EXERCISE DIRECTIONS: Reproduce the complete set of records exactly. No picture is to appear in the copy.

RECORDS PROVIDED:
=== Section Start ===

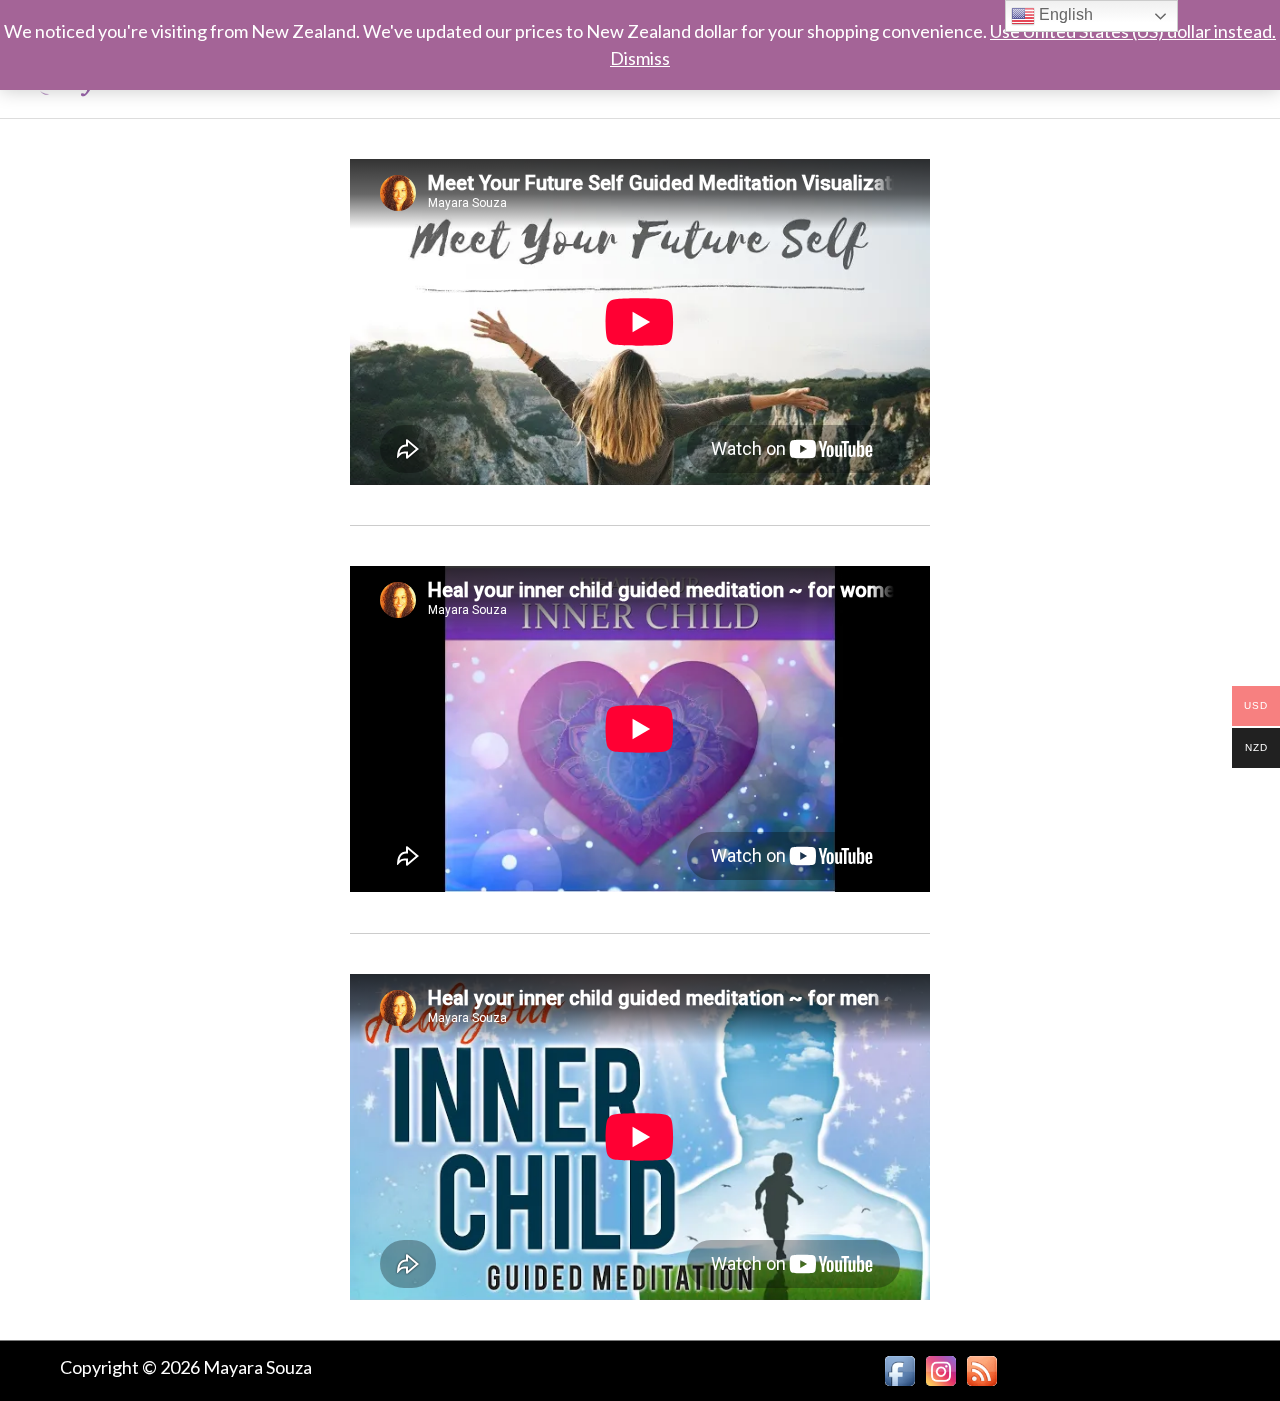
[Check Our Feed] (981, 1368)
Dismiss (640, 58)
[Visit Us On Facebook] (899, 1368)
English (1064, 14)
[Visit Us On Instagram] (940, 1368)
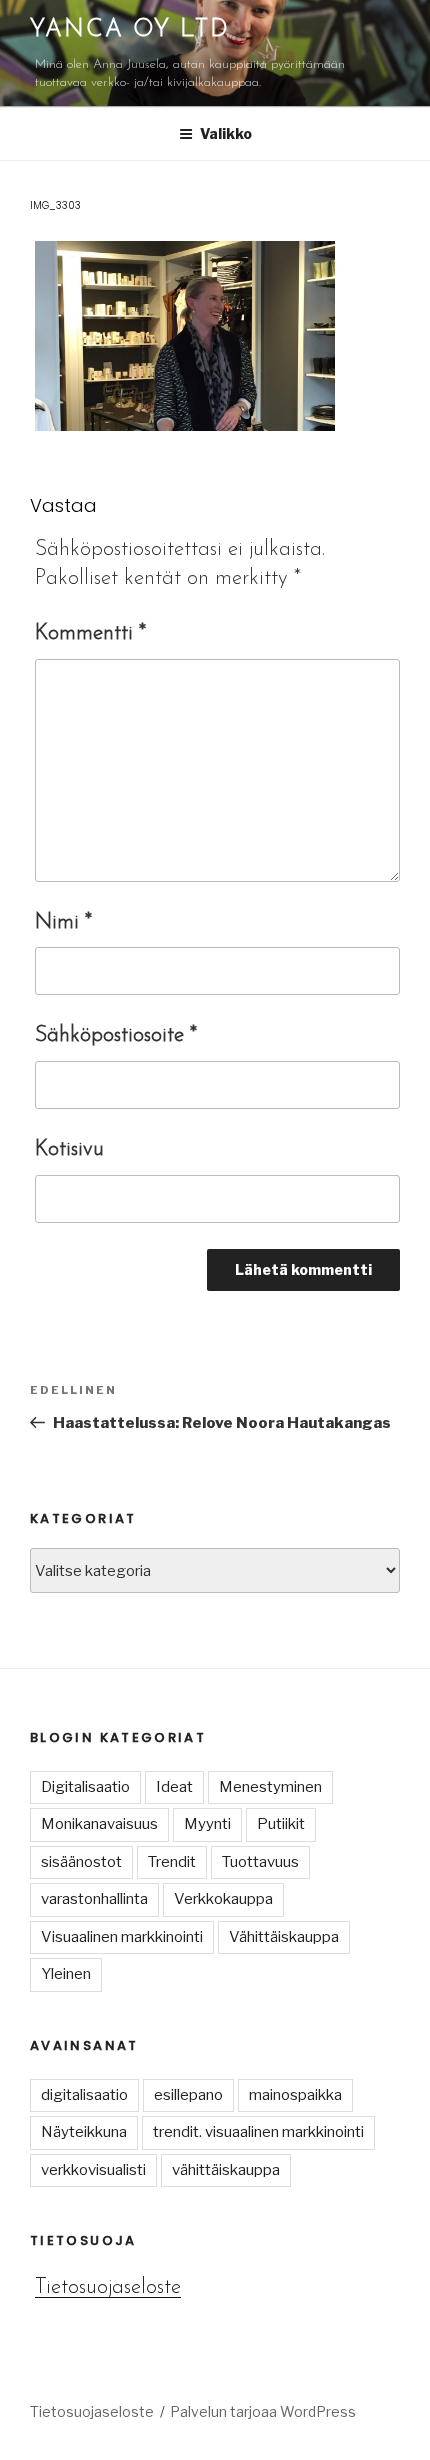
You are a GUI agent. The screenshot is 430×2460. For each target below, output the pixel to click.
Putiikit (281, 1824)
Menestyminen (270, 1787)
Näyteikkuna (84, 2132)
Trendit (172, 1862)
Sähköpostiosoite (116, 1035)
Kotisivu (69, 1149)
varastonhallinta (94, 1899)
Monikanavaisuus (99, 1824)
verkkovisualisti (93, 2170)
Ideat (174, 1787)
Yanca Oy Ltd (130, 30)
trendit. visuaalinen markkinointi (258, 2132)
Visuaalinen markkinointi (122, 1937)
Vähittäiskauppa (284, 1937)
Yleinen (66, 1974)
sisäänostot (81, 1862)
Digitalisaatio (85, 1787)
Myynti (207, 1824)
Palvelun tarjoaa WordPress (263, 2411)
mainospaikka (295, 2095)
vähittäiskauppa (226, 2170)
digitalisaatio (84, 2095)
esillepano (188, 2095)
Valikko (226, 133)
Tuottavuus (260, 1862)
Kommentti (90, 633)
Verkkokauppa (223, 1899)
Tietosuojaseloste (108, 2287)
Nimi (63, 922)
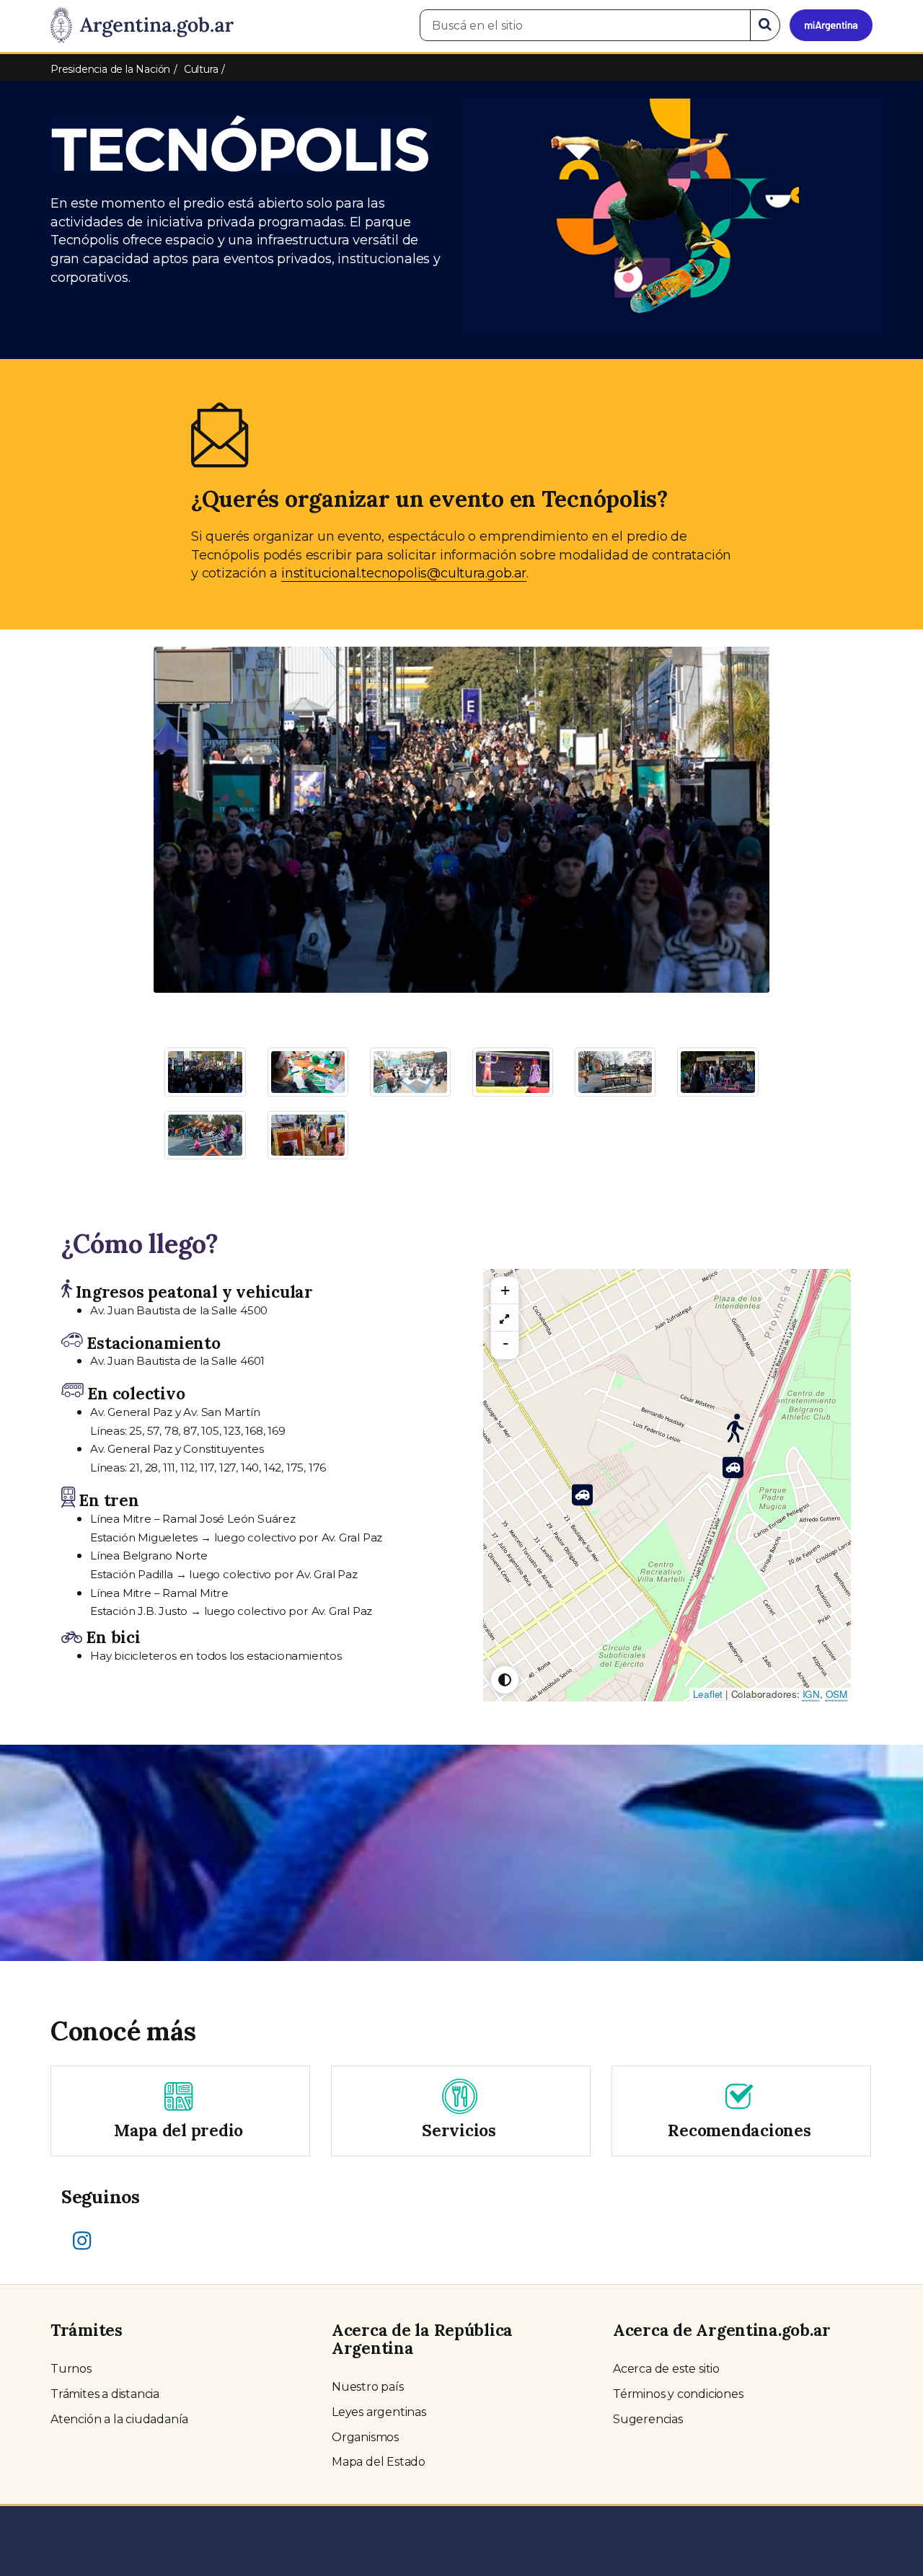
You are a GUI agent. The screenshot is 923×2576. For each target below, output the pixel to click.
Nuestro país (368, 2387)
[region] (504, 1318)
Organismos (365, 2437)
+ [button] (505, 1290)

=== Section End ===

SOLUTION FOR THIS TASK:
[Check Our Feed] (981, 1368)
Dismiss (640, 58)
[Visit Us On Facebook] (899, 1368)
English (1064, 14)
[Visit Us On Instagram] (940, 1368)
You are a GUI agent. The screenshot is 430×2460. For each target below, output the pixel to click.
Putiikit (281, 1824)
Menestyminen (270, 1787)
Näyteikkuna (84, 2132)
Trendit (172, 1862)
Sähköpostiosoite (116, 1035)
Kotisivu (69, 1149)
varastonhallinta (94, 1899)
Monikanavaisuus (99, 1824)
verkkovisualisti (93, 2170)
Ideat (174, 1787)
Yanca Oy Ltd (130, 30)
trendit. visuaalinen markkinointi (258, 2132)
Visuaalinen markkinointi (122, 1937)
Vähittäiskauppa (284, 1937)
Yleinen (66, 1974)
sisäänostot (81, 1862)
Digitalisaatio (85, 1787)
Myynti (207, 1824)
Palvelun tarjoaa WordPress (263, 2411)
mainospaikka (295, 2095)
vähittäiskauppa (226, 2170)
digitalisaatio (84, 2095)
esillepano (188, 2095)
Valikko (226, 133)
Tuottavuus (260, 1862)
Kommentti (90, 633)
Verkkokauppa (223, 1899)
Tietosuojaseloste (108, 2287)
Nimi (63, 922)
You are a GUI agent. The screenshot is 923×2576. For each target below, output the pixel to click.
Nuestro país (368, 2387)
[region] (504, 1318)
Organismos (365, 2437)
+ [button] (505, 1290)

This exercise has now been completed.